In den USA geht es vor allem darum, eine große Anzahl von Menschen hinter unseren Anliegen zu versammeln. Wir brauchen Menschen, die verstehen, was tatsächlich am Spiel steht. Es geht nicht mehr darum, sich den Kopf über die neuesten Wettervorhersagen zu treffen, sondern tatsächlich darum, seine Bürgerrechte wahrzunehmen. Wir leben in stürmischen Zeiten und es ist heute wichtiger als je zuvor zu wissen, woher man seine Nachrichten bezieht. Mit Protect Our Winters rufen wir praktisch täglich zu gewissen Aktivitäten auf – und wir brauchen noch viel mehr Menschen, die handeln. Aber klar: Es gibt lustigeres! Es macht mir keinen Spaß, meinen Senator anzurufen oder ihm Briefe zu schreiben. Aber ich tue es. Denn das ist es, was ich als einzelner Bürger tun kann. Das Telefon, die Mails, die Briefe – das ist unser Schlachtfeld. Denn machen wir uns nichts vor: Wir müssen kämpfen. Nicht nur für uns, sondern auch für zukünftige Generationen.

Du bist selbst Vater zweier Kinder – hast du Angst um ihre Zukunft? Ein Präsident Trump dürfte doch für uns alle das Worst-Case-Szenario sein …
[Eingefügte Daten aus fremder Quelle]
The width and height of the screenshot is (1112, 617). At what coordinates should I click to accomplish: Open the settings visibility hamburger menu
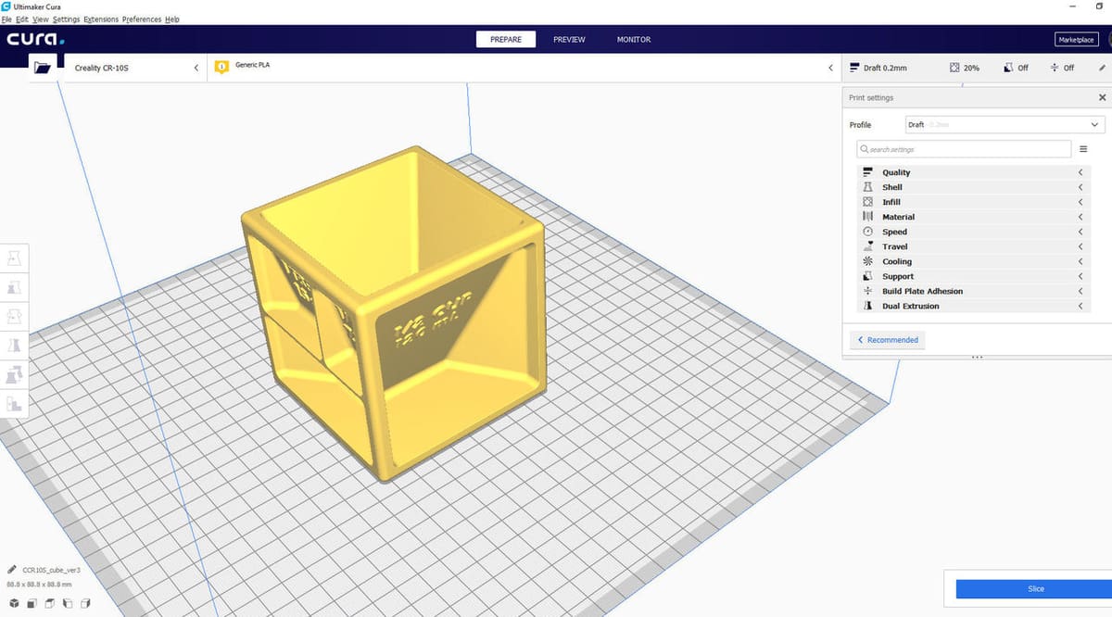[1083, 149]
Ich habe extrem große Angst. Es gibt so viel Hass in unserer Gesellschaft. Snowboarden bereitet mir keine schlaflosen Nächte, aber der Klimawandel bringt mich um den Schlaf. Lass es mich so sagen: Als Trump gewählt wurde, da war es so, als hätte ich einen engen Freund verloren. Es ist eine Tragödie, die mein Leben direkt beeinflusst und mit der ich mich jeden Tag auseinandersetzen muss.
Für mich war Snowboarden immer schon die wichtigste Methode, mit der ich mich mit meinen Problemen auseinandersetzen konnte. Wenn ich einen Freund verloren habe, bin ich snowboarden gegangen. Snowboarden war nie wichtiger für mich als gerade jetzt, damit ich wieder frei atmen kann. Snowboarden gibt mir die notwendige Kraft, um diesen notwendigen Kampf zu führen.

Aber um jetzt doch noch einen positiven Aspekt zu finden: Gibt es nicht auch irgendetwas Gutes an dieser Situation?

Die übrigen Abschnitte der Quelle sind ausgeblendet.